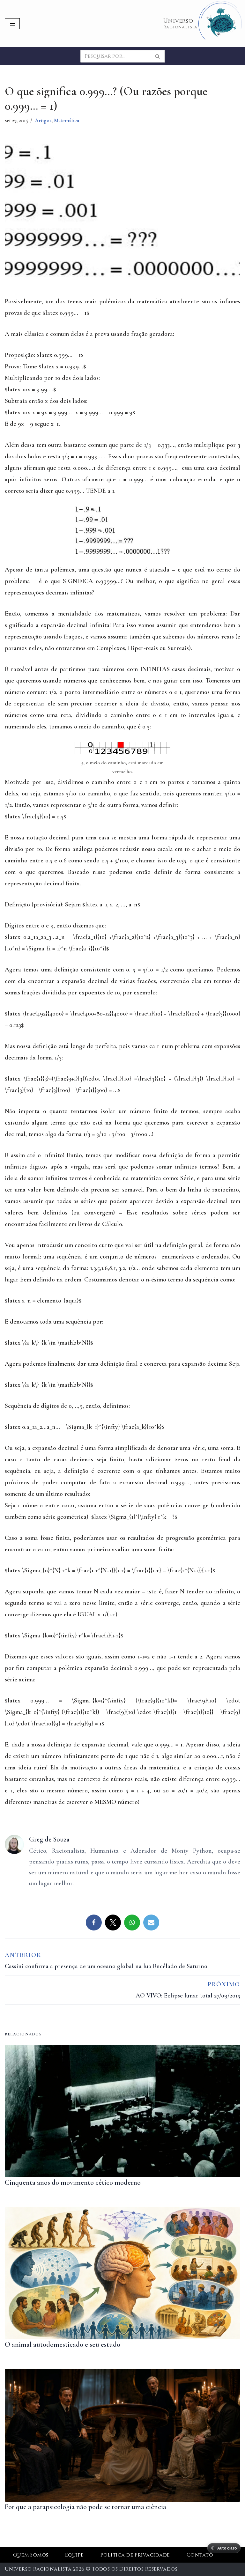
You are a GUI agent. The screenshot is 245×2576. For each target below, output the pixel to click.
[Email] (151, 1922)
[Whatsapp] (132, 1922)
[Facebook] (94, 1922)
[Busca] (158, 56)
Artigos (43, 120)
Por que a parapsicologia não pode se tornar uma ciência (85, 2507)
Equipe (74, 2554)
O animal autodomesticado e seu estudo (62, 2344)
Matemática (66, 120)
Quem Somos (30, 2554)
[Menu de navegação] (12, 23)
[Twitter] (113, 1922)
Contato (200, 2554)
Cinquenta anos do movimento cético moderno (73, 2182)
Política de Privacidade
==================================================
For this exercise, transcribe the entries above exactly, without any pictures.

You are a GUI agent. The screenshot is 245×2576. For each target below, output the pixel to click.
[Email] (151, 1922)
[Whatsapp] (132, 1922)
[Facebook] (94, 1922)
[Busca] (158, 56)
Artigos (43, 120)
Por que a parapsicologia não pode se tornar uma ciência (85, 2507)
Equipe (74, 2554)
O animal autodomesticado e seu estudo (62, 2344)
Matemática (66, 120)
Quem Somos (30, 2554)
[Menu de navegação] (12, 23)
[Twitter] (113, 1922)
Contato (200, 2554)
Cinquenta anos do movimento cético moderno (73, 2182)
Política de Privacidade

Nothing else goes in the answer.